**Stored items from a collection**
- - - - - - -

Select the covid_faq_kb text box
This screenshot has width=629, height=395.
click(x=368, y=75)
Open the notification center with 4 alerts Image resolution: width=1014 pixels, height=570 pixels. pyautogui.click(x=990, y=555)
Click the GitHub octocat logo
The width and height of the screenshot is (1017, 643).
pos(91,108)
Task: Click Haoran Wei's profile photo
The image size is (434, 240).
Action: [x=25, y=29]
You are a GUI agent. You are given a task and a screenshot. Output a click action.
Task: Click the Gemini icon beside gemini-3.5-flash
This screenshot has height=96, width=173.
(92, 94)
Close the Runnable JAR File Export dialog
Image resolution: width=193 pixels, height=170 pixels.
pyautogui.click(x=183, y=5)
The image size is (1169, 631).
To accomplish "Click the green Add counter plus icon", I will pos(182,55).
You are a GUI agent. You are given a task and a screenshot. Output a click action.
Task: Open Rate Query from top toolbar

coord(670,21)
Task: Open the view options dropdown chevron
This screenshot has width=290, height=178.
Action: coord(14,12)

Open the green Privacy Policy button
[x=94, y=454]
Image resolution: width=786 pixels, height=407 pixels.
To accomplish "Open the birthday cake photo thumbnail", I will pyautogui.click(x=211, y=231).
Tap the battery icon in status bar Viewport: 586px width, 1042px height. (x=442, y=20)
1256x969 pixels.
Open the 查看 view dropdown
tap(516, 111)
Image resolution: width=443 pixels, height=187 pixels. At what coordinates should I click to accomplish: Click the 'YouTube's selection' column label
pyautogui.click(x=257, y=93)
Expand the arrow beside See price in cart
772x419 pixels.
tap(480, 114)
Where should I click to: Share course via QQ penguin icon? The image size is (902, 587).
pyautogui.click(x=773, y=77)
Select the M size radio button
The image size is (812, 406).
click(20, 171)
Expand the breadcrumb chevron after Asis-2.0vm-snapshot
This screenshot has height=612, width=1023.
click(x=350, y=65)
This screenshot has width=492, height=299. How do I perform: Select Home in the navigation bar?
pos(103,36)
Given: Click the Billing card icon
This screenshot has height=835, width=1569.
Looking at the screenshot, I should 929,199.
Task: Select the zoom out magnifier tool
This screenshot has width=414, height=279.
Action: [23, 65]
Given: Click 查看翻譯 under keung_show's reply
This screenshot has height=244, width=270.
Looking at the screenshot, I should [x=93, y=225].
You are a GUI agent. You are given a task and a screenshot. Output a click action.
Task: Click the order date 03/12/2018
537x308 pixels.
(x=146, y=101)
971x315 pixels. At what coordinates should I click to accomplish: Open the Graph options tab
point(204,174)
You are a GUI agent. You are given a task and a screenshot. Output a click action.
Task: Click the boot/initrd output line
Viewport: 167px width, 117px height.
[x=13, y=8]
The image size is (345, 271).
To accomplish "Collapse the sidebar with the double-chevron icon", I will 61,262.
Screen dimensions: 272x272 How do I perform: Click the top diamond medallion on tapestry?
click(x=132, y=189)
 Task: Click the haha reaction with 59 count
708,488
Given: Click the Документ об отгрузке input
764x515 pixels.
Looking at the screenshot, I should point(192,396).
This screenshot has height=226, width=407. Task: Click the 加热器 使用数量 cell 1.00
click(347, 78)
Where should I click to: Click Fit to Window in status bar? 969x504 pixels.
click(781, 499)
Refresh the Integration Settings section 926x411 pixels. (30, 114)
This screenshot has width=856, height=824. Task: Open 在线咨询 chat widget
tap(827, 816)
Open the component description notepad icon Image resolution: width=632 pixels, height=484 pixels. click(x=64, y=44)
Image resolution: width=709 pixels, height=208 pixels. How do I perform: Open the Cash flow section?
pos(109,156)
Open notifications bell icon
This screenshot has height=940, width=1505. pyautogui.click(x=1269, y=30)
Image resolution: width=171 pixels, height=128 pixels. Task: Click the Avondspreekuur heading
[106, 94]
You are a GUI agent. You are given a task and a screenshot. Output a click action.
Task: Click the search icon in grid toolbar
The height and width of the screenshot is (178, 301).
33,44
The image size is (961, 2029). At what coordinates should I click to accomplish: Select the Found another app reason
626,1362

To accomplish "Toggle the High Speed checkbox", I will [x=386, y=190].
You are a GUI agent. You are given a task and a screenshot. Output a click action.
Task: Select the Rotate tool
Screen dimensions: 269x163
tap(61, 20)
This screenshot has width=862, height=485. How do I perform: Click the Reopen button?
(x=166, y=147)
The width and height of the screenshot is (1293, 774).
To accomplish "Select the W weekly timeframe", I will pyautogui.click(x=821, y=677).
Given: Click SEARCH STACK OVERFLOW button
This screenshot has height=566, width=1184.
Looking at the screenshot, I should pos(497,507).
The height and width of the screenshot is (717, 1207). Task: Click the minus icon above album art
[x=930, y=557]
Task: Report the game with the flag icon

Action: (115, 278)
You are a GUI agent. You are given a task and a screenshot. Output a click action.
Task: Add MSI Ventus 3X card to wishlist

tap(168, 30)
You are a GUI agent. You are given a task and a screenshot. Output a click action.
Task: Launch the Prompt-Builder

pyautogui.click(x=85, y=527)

- - - - - - -

**Requirement**
Swap each "GUI agent" in the lines above for "screen assistant", and keep everything else unchanged.

**Result of this exercise**
Select the covid_faq_kb text box
This screenshot has width=629, height=395.
click(x=368, y=75)
Open the notification center with 4 alerts Image resolution: width=1014 pixels, height=570 pixels. pyautogui.click(x=990, y=555)
Click the GitHub octocat logo
The width and height of the screenshot is (1017, 643).
pos(91,108)
Task: Click Haoran Wei's profile photo
The image size is (434, 240).
Action: [x=25, y=29]
You are a screen assistant. You are given a task and a screenshot. Output a click action.
Task: Click the Gemini icon beside gemini-3.5-flash
This screenshot has height=96, width=173.
(92, 94)
Close the Runnable JAR File Export dialog
Image resolution: width=193 pixels, height=170 pixels.
pyautogui.click(x=183, y=5)
The image size is (1169, 631).
To accomplish "Click the green Add counter plus icon", I will pos(182,55).
You are a screen assistant. You are given a task and a screenshot. Output a click action.
Task: Open Rate Query from top toolbar

coord(670,21)
Task: Open the view options dropdown chevron
This screenshot has width=290, height=178.
Action: coord(14,12)

Open the green Privacy Policy button
[x=94, y=454]
Image resolution: width=786 pixels, height=407 pixels.
To accomplish "Open the birthday cake photo thumbnail", I will pyautogui.click(x=211, y=231).
Tap the battery icon in status bar Viewport: 586px width, 1042px height. (x=442, y=20)
1256x969 pixels.
Open the 查看 view dropdown
tap(516, 111)
Image resolution: width=443 pixels, height=187 pixels. At what coordinates should I click to accomplish: Click the 'YouTube's selection' column label
pyautogui.click(x=257, y=93)
Expand the arrow beside See price in cart
772x419 pixels.
tap(480, 114)
Where should I click to: Share course via QQ penguin icon? The image size is (902, 587).
pyautogui.click(x=773, y=77)
Select the M size radio button
The image size is (812, 406).
click(20, 171)
Expand the breadcrumb chevron after Asis-2.0vm-snapshot
This screenshot has height=612, width=1023.
click(x=350, y=65)
This screenshot has width=492, height=299. How do I perform: Select Home in the navigation bar?
pos(103,36)
Given: Click the Billing card icon
This screenshot has height=835, width=1569.
Looking at the screenshot, I should 929,199.
Task: Select the zoom out magnifier tool
This screenshot has width=414, height=279.
Action: [23, 65]
Given: Click 查看翻譯 under keung_show's reply
This screenshot has height=244, width=270.
Looking at the screenshot, I should [x=93, y=225].
You are a screen assistant. You are given a task and a screenshot. Output a click action.
Task: Click the order date 03/12/2018
537x308 pixels.
(x=146, y=101)
971x315 pixels. At what coordinates should I click to accomplish: Open the Graph options tab
point(204,174)
You are a screen assistant. You are given a task and a screenshot. Output a click action.
Task: Click the boot/initrd output line
Viewport: 167px width, 117px height.
[x=13, y=8]
The image size is (345, 271).
To accomplish "Collapse the sidebar with the double-chevron icon", I will 61,262.
Screen dimensions: 272x272 How do I perform: Click the top diamond medallion on tapestry?
click(x=132, y=189)
 Task: Click the haha reaction with 59 count
708,488
Given: Click the Документ об отгрузке input
764x515 pixels.
Looking at the screenshot, I should point(192,396).
This screenshot has height=226, width=407. Task: Click the 加热器 使用数量 cell 1.00
click(347, 78)
Where should I click to: Click Fit to Window in status bar? 969x504 pixels.
click(781, 499)
Refresh the Integration Settings section 926x411 pixels. (30, 114)
This screenshot has width=856, height=824. Task: Open 在线咨询 chat widget
tap(827, 816)
Open the component description notepad icon Image resolution: width=632 pixels, height=484 pixels. click(x=64, y=44)
Image resolution: width=709 pixels, height=208 pixels. How do I perform: Open the Cash flow section?
pos(109,156)
Open notifications bell icon
This screenshot has height=940, width=1505. pyautogui.click(x=1269, y=30)
Image resolution: width=171 pixels, height=128 pixels. Task: Click the Avondspreekuur heading
[106, 94]
You are a screen assistant. You are given a task and a screenshot. Output a click action.
Task: Click the search icon in grid toolbar
The height and width of the screenshot is (178, 301).
33,44
The image size is (961, 2029). At what coordinates should I click to accomplish: Select the Found another app reason
626,1362

To accomplish "Toggle the High Speed checkbox", I will [x=386, y=190].
You are a screen assistant. You are given a task and a screenshot. Output a click action.
Task: Select the Rotate tool
Screen dimensions: 269x163
tap(61, 20)
This screenshot has width=862, height=485. How do I perform: Click the Reopen button?
(x=166, y=147)
The width and height of the screenshot is (1293, 774).
To accomplish "Select the W weekly timeframe", I will pyautogui.click(x=821, y=677).
Given: Click SEARCH STACK OVERFLOW button
This screenshot has height=566, width=1184.
Looking at the screenshot, I should pos(497,507).
The height and width of the screenshot is (717, 1207). Task: Click the minus icon above album art
[x=930, y=557]
Task: Report the game with the flag icon

Action: (115, 278)
You are a screen assistant. You are given a task and a screenshot. Output a click action.
Task: Add MSI Ventus 3X card to wishlist

tap(168, 30)
You are a screen assistant. You are given a task and a screenshot. Output a click action.
Task: Launch the Prompt-Builder

pyautogui.click(x=85, y=527)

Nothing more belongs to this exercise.